The US Food and Drug Administration (FDA) has warned against using nonsteroidal anti-inflammatory drugs (NSAIDs) from 20 weeks into pregnancy. They say that usage of the drugs may cause a rare but serious kidney problem to the unborn child. While a well-known risk among certain medical specialties, the announcement comes as an effort to communicate more widely to other specialties and pregnant women.
After around 20 weeks of gestation, unborn babies' kidneys produce most of the amniotic fluid they need- the protective cushion that helps their lungs, digestive system, and muscles develop. Kidney problems caused by the usage of NSAIDs can lead to lower levels of this fluid being produced, which can then lead to further health complications.
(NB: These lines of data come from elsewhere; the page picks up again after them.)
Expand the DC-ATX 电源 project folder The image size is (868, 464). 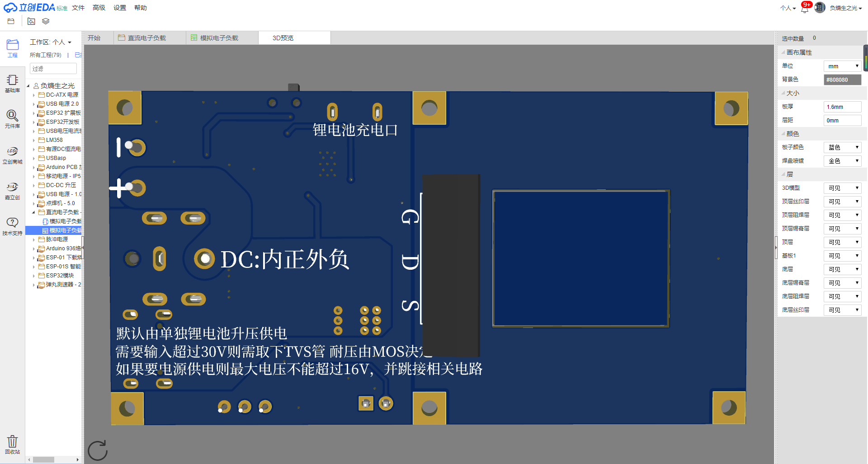(34, 95)
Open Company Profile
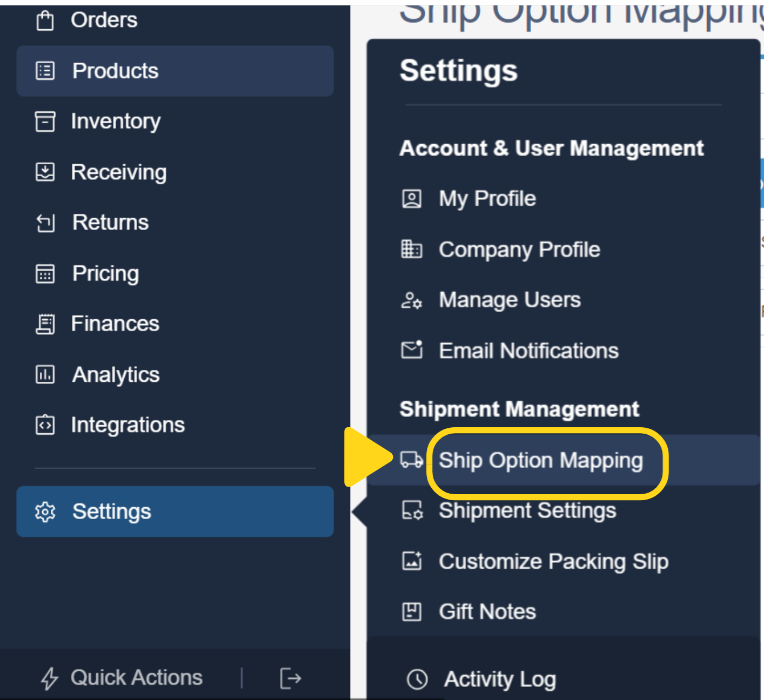Image resolution: width=764 pixels, height=700 pixels. pyautogui.click(x=519, y=250)

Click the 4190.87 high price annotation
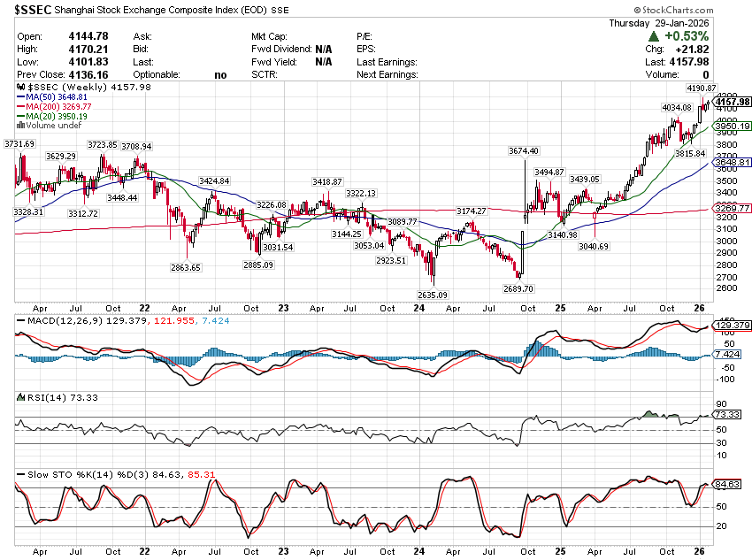tap(701, 89)
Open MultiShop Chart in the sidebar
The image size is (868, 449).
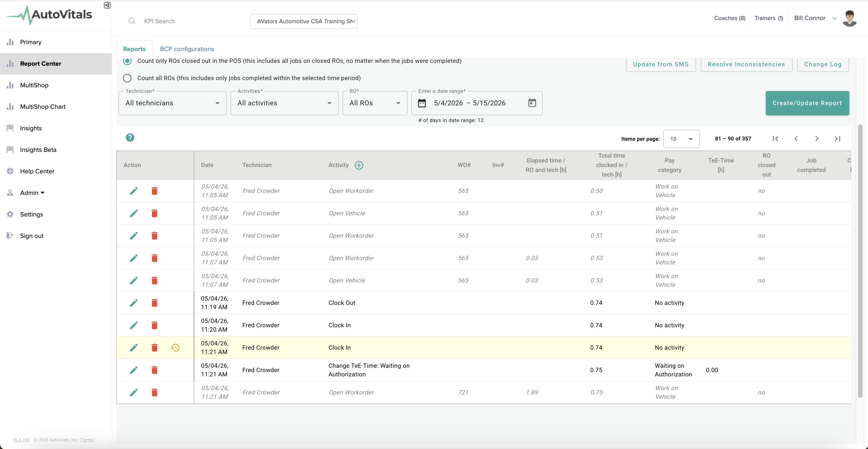43,106
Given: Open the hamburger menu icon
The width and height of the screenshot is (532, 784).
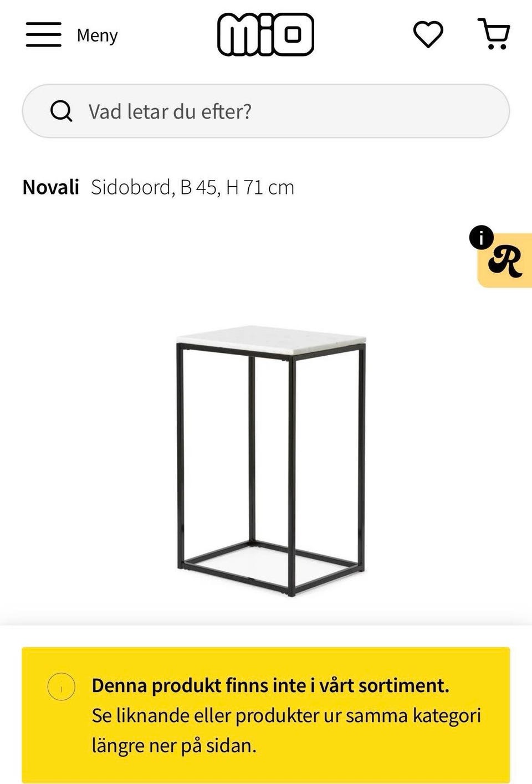Looking at the screenshot, I should [x=43, y=34].
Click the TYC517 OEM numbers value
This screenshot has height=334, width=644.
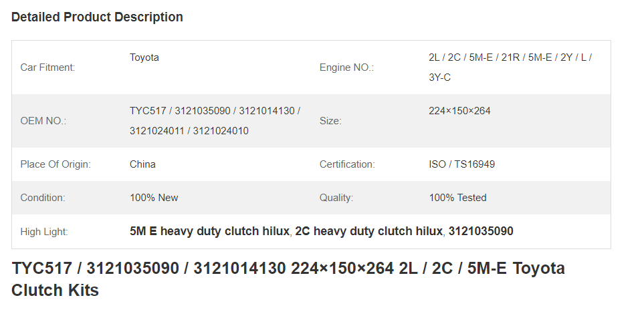(215, 121)
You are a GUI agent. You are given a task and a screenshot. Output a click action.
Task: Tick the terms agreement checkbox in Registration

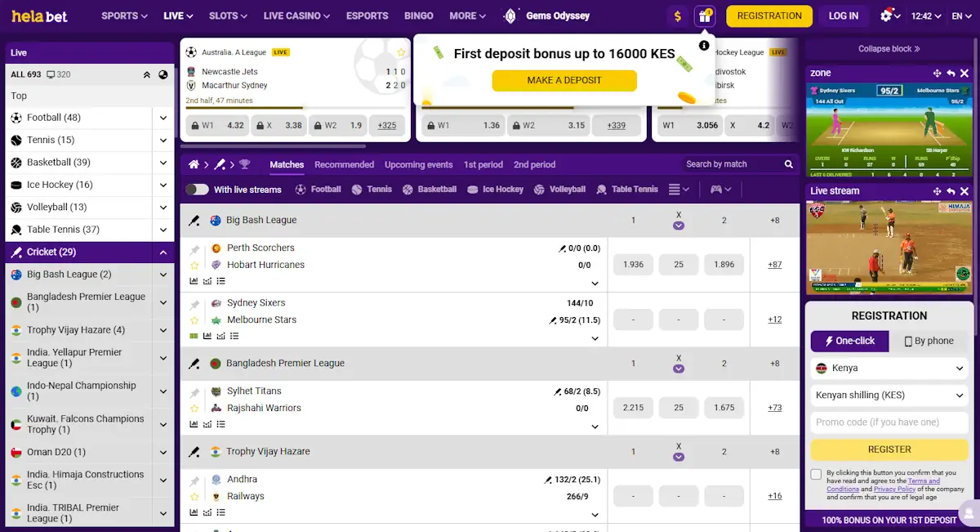click(816, 474)
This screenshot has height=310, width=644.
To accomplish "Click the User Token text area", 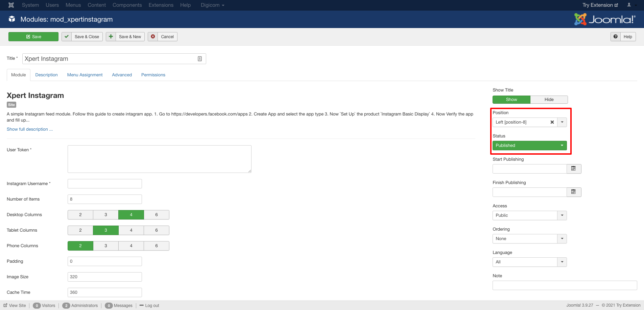I will pos(159,159).
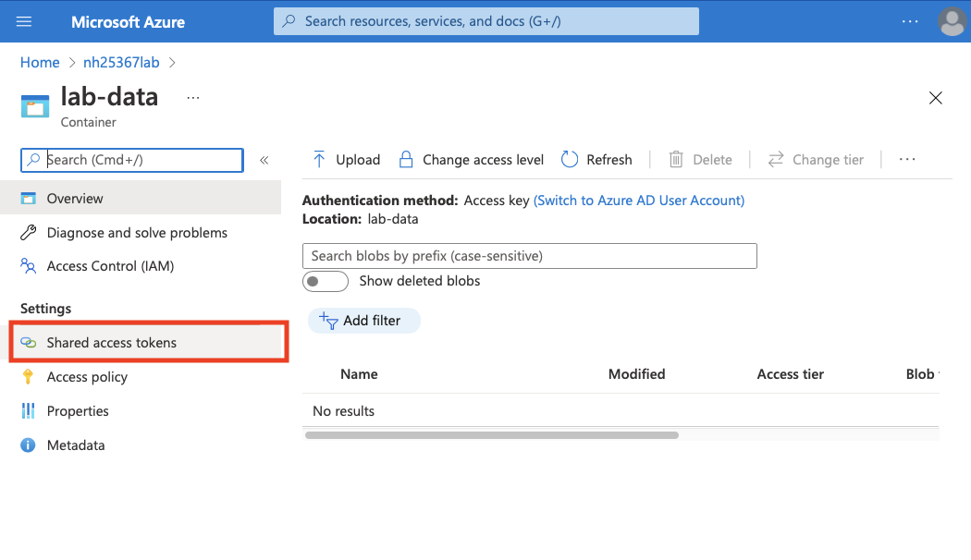Image resolution: width=971 pixels, height=560 pixels.
Task: Click the Change access level lock icon
Action: (406, 160)
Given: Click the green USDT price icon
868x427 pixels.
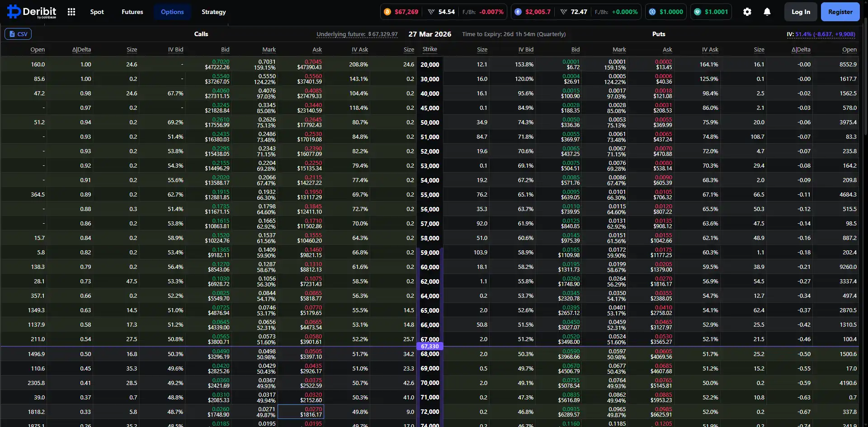Looking at the screenshot, I should [x=698, y=12].
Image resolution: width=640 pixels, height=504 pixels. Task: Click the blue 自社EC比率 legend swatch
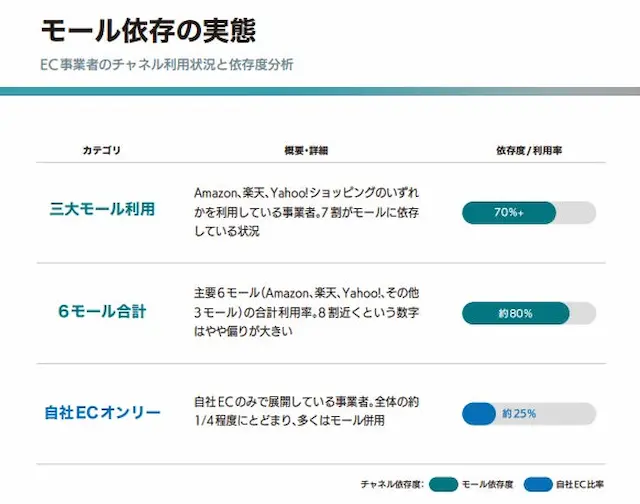[538, 485]
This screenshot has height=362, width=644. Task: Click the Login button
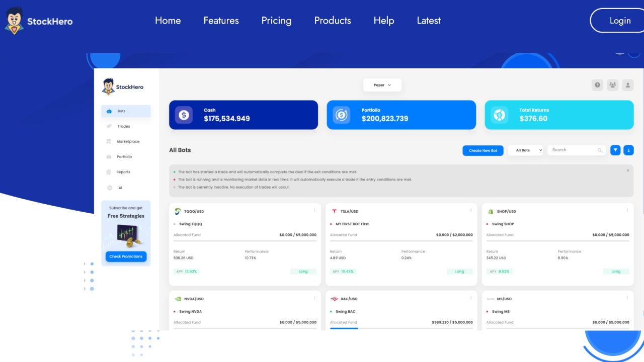[619, 21]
The recommendations are the result of a review of medical literature, including case reports, randomized control studies, and observational studies. While most of the publications suggest that the condition, known as oligohydramnios, tends to occur in the third trimester, some reported an earlier onset from around 20 weeks of gestation.
The review also stated that, in most cases, oligohydramnios was reversible within 72 hours to 6 days of discontinuing usage of the NSAID.
"It is important that women understand the benefits and risks of the medications they may take over the course of their pregnancy," says Patrizia Cavazzoni, MD, acting director of FDA's Center for Drug Evaluation and Research. "To this end, the agency is using its regulatory authority to inform women and their healthcare providers about the risks if NSAIDs are used after around 20 weeks of pregnancy and beyond."
The announcement comes after previous warnings against using NSAIDs, including ibuprofen and celecoxib, after week 30 of pregnancy due to heart-related risks. As such, manufacturers of NSAIDs will now be required to update their labeling.
The FDA mentioned, however, that a low-dose (81mg) aspirin is excluded from the precaution. They also mentioned that if a healthcare provider believes that NSAIDs are necessary for women between week 20 and 30 of pregnancy, their usage should be limited to the lowest effective dose for the shortest duration possible.